--- The records ---

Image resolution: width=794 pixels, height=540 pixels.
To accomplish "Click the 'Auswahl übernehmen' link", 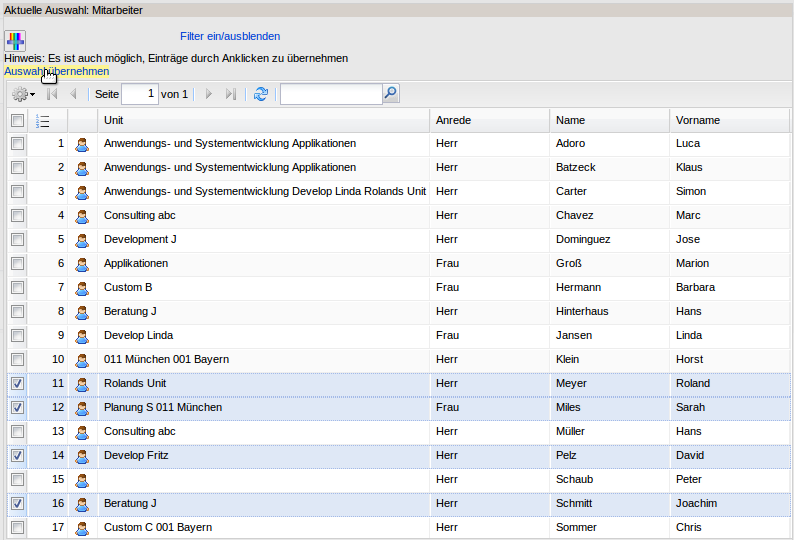I will click(57, 72).
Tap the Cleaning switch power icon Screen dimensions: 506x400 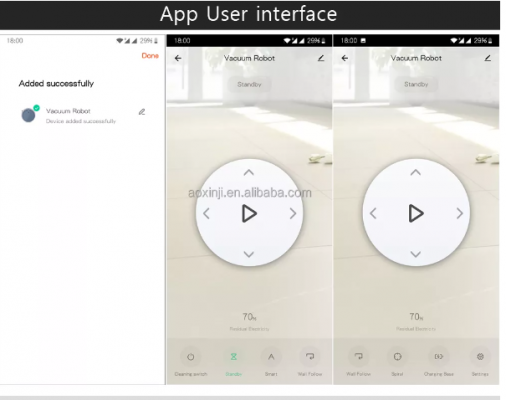(x=190, y=357)
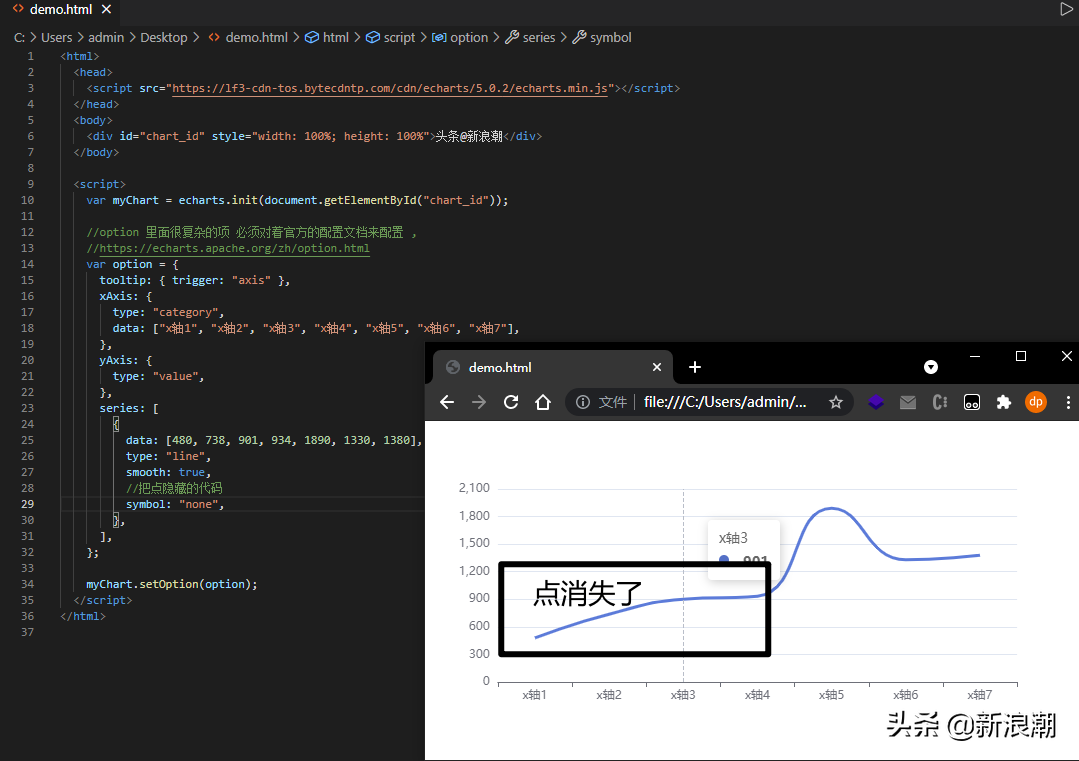Screen dimensions: 1079x761
Task: Click the purple layered extension icon
Action: 876,402
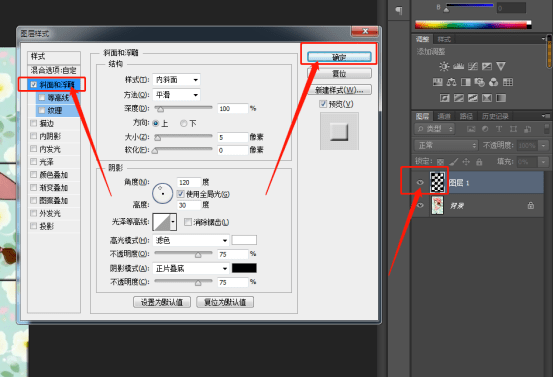553x378 pixels.
Task: Add a Channel Mixer adjustment icon
Action: (494, 82)
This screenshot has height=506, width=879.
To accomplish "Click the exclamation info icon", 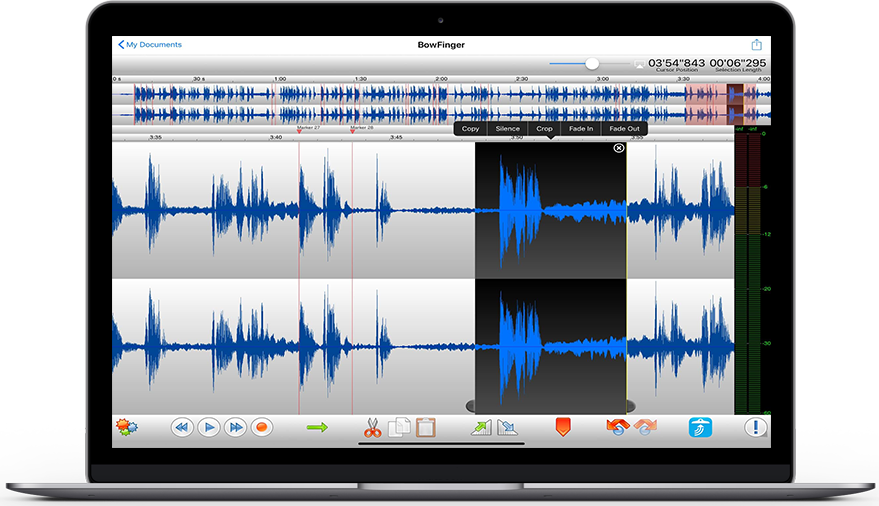I will [x=755, y=427].
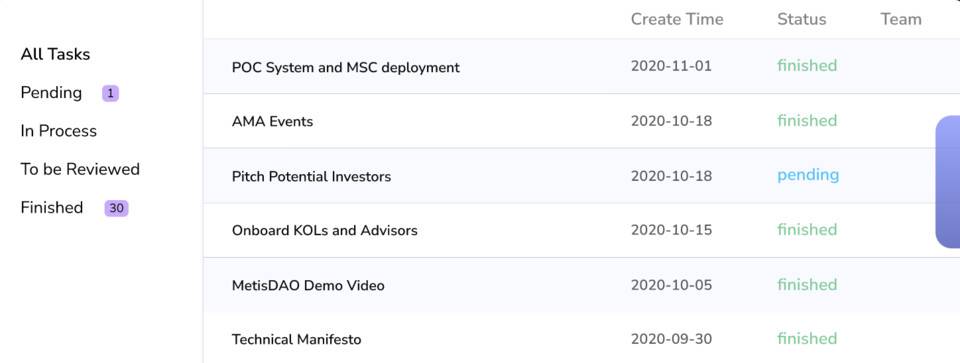Click the Finished count badge showing 30
960x363 pixels.
coord(116,209)
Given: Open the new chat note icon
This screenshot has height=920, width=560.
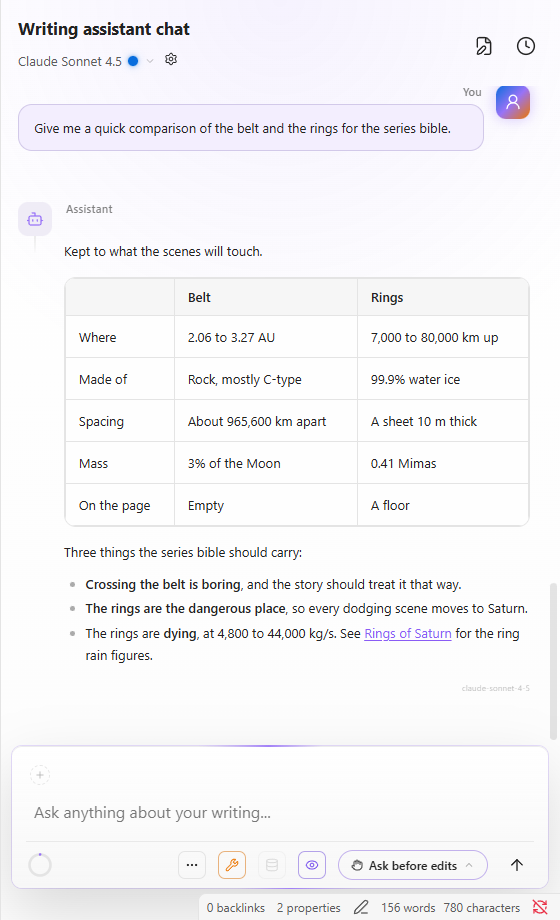Looking at the screenshot, I should 484,46.
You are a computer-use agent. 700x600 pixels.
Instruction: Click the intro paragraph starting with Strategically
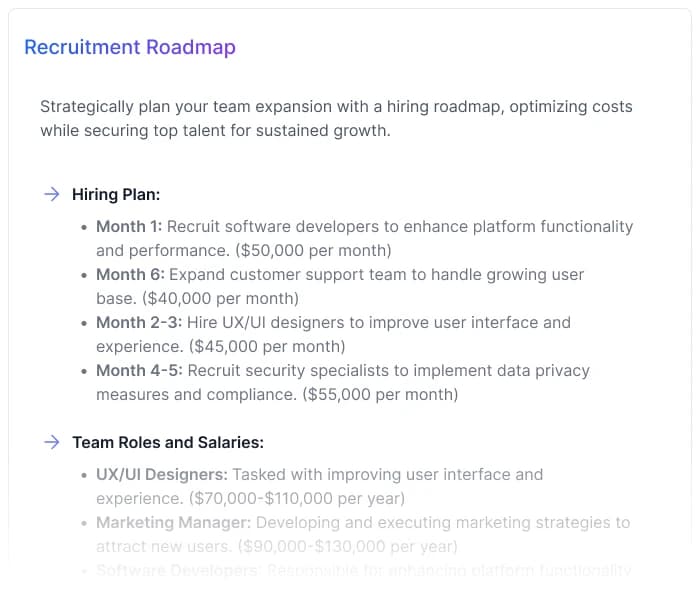coord(336,118)
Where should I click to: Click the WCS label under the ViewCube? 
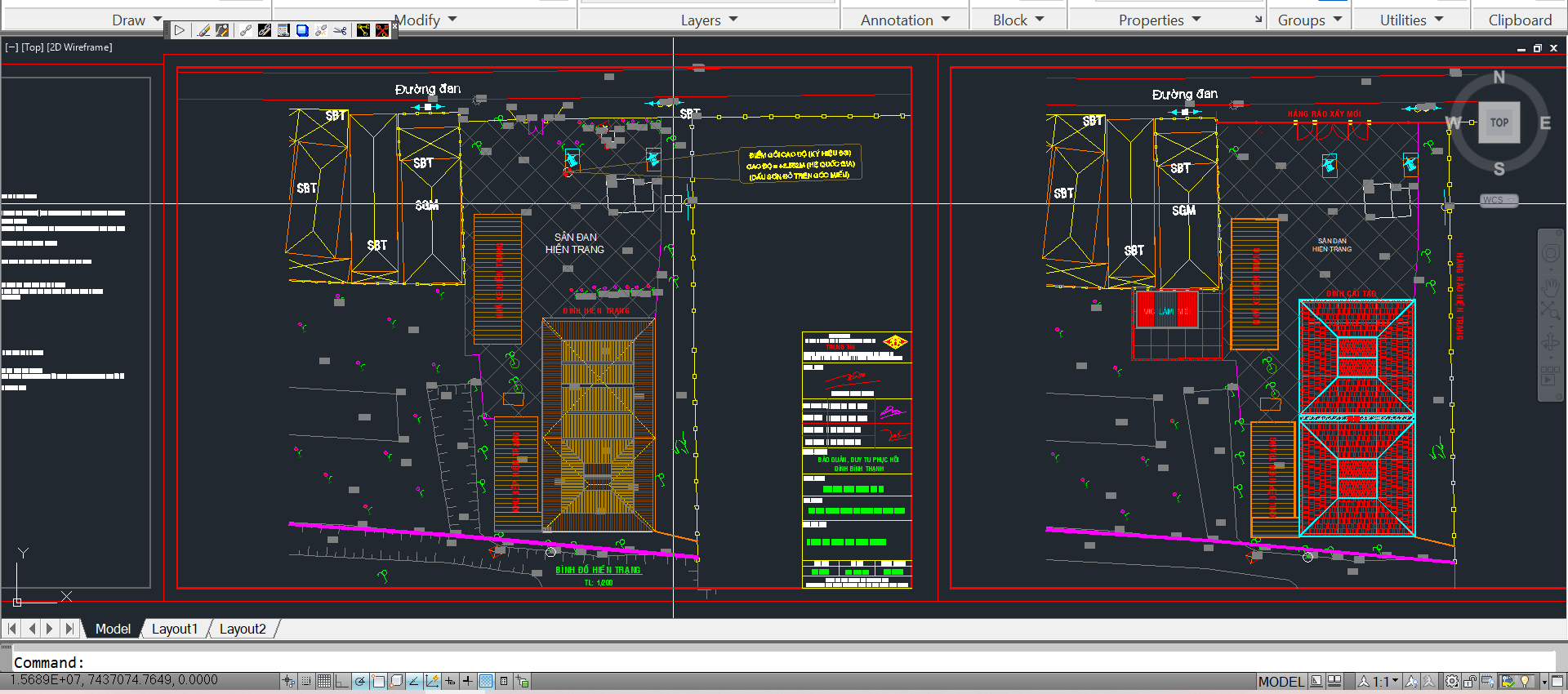pyautogui.click(x=1494, y=200)
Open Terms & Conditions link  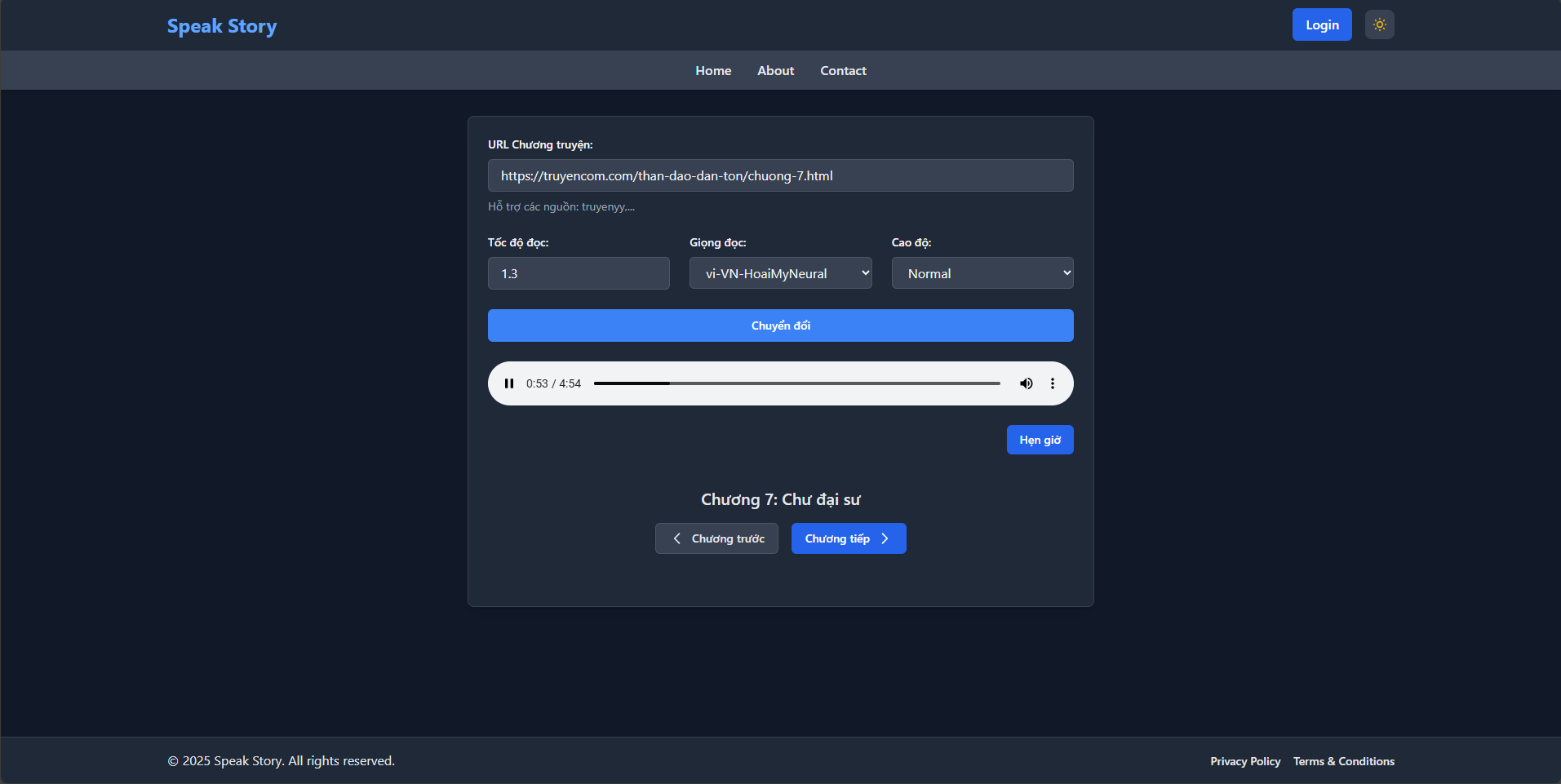pos(1343,761)
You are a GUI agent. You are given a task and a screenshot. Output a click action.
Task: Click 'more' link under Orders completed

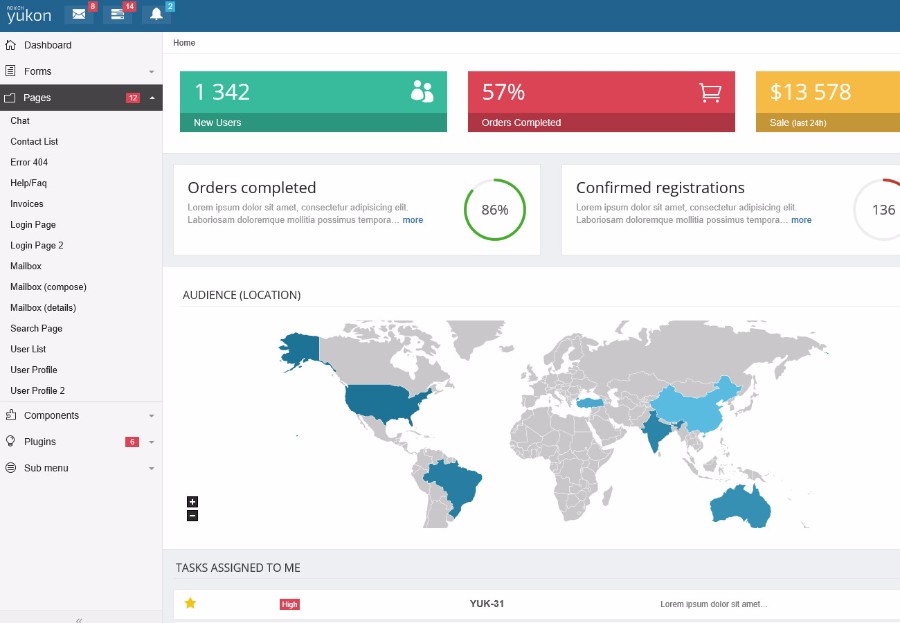click(x=412, y=220)
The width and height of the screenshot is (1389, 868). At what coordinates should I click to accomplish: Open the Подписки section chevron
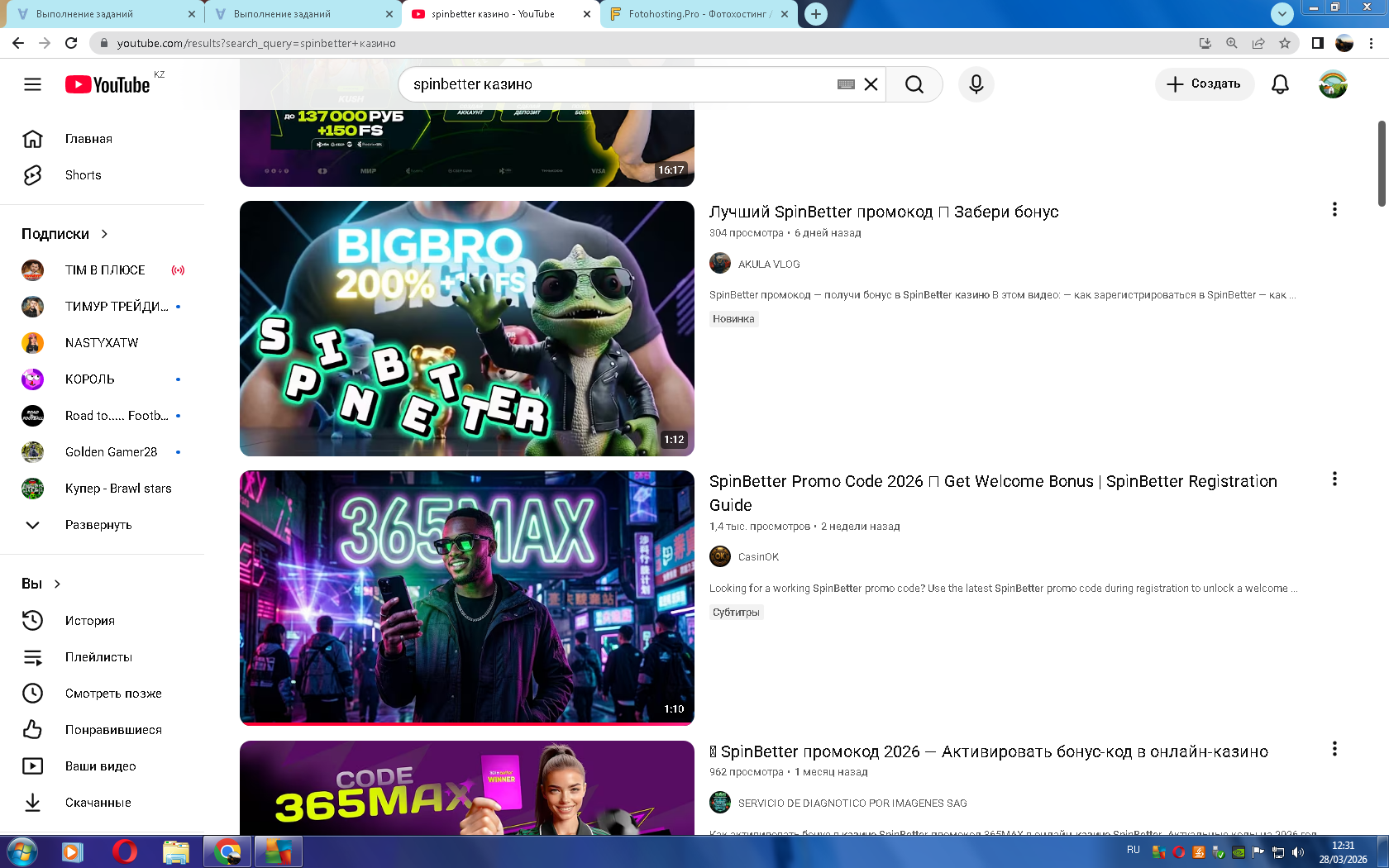click(x=104, y=234)
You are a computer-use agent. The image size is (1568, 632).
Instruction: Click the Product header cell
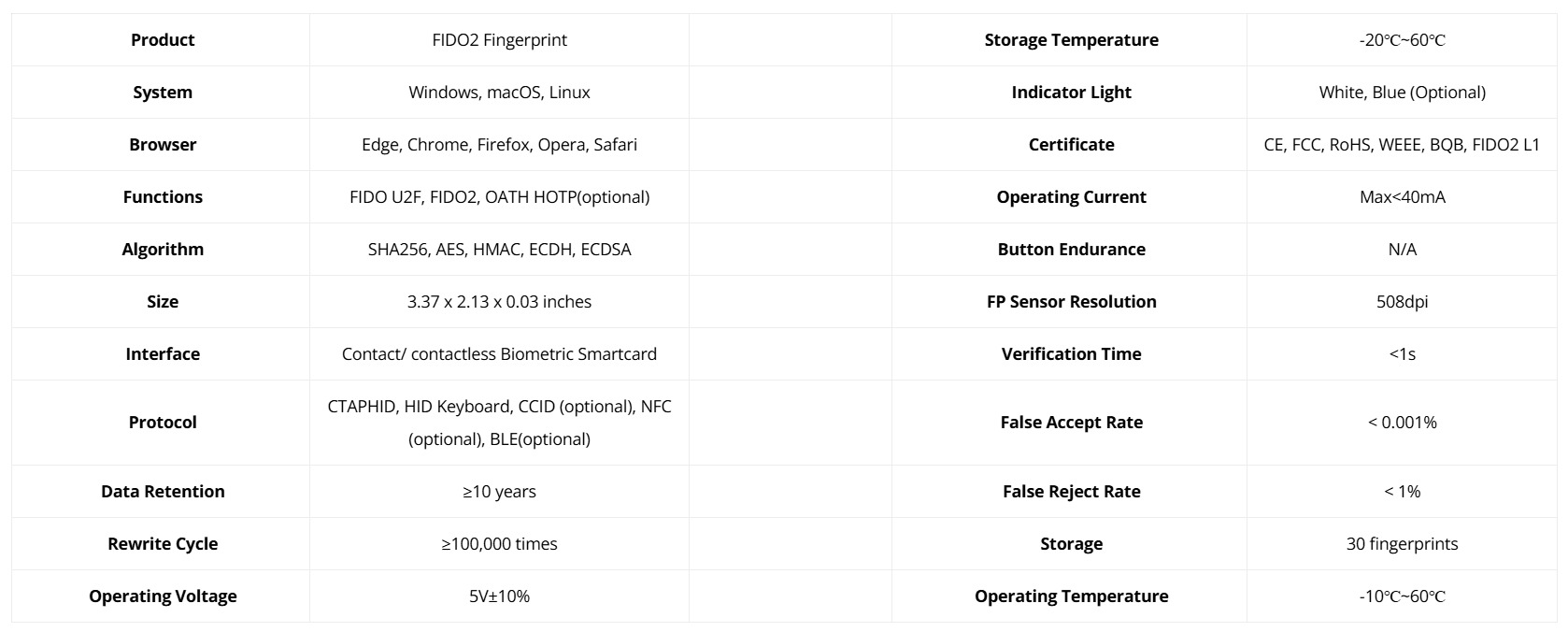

---

Task description: Pull out each line of the material above that contains the string "computer", and copy those lines unchanged.

The reply:
You are a computer-use agent. 700x600 pixels.
You are a computer-use agent. The image size is (1568, 632).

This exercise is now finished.